### TASK OBJECTIVE
Reproduce the blog entry below word for word, from "Two weeks since" up to and including "of her voice.".

Love Thom, I love you.

Love Thom, I love you.

Tuesday, 15 December 2009

I forgot what I didn't miss..

Two weeks since I've arrived back up north and quite frankly.. it's killing me. You don't realise what you didn't miss until you recap on the antagonising things you were glad to get away from in the first place.

As much as I love my mum she's a hypocrite. She can't stop moaning, it's like she's making up for the time I've been away and catching up. I clean up after myself and stay out of everyone's way but she still finds a minor problem and exaggerates it to an extent you just laugh and walk away which in my mum's case makes matters worse.

There's been a number of cases where she's made clear mistakes, where she can't come clean and hold her hands up and say..I'm sorry.. I'm wrong. Instead she'l put the blame on someone else (meaning me) and in the end start screaming at the peak of her voice.

Not a single penny I've asked of her or my step dad but they still consist of nagging at me. Fair enough I could have got a job for two weeks but that's it.

I've had no motivation to do anything at all. The first was top, I was overwhelmed to see my old friends and we partied a fair bit. Now that's over it's just back to old feeling of this depressing lifeless town. A constant relish of negative attitude towards meaningless things bores me.

### INFORMATION SHOWN
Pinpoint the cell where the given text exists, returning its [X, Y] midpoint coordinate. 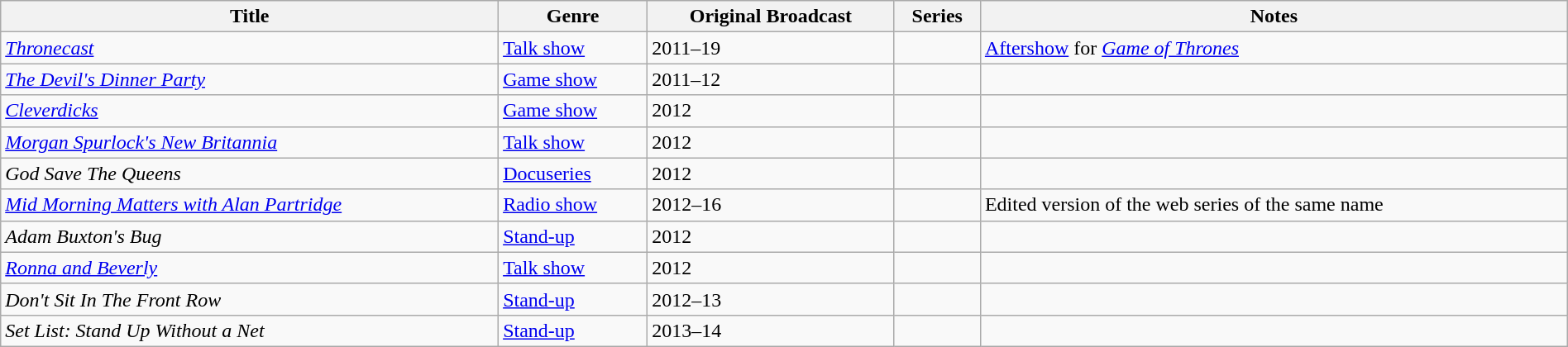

### EXERCISE OUTPUT
Two weeks since I've arrived back up north and quite frankly.. it's killing me. You don't realise what you didn't miss until you recap on the antagonising things you were glad to get away from in the first place.

As much as I love my mum she's a hypocrite. She can't stop moaning, it's like she's making up for the time I've been away and catching up. I clean up after myself and stay out of everyone's way but she still finds a minor problem and exaggerates it to an extent you just laugh and walk away which in my mum's case makes matters worse.

There's been a number of cases where she's made clear mistakes, where she can't come clean and hold her hands up and say..I'm sorry.. I'm wrong. Instead she'l put the blame on someone else (meaning me) and in the end start screaming at the peak of her voice.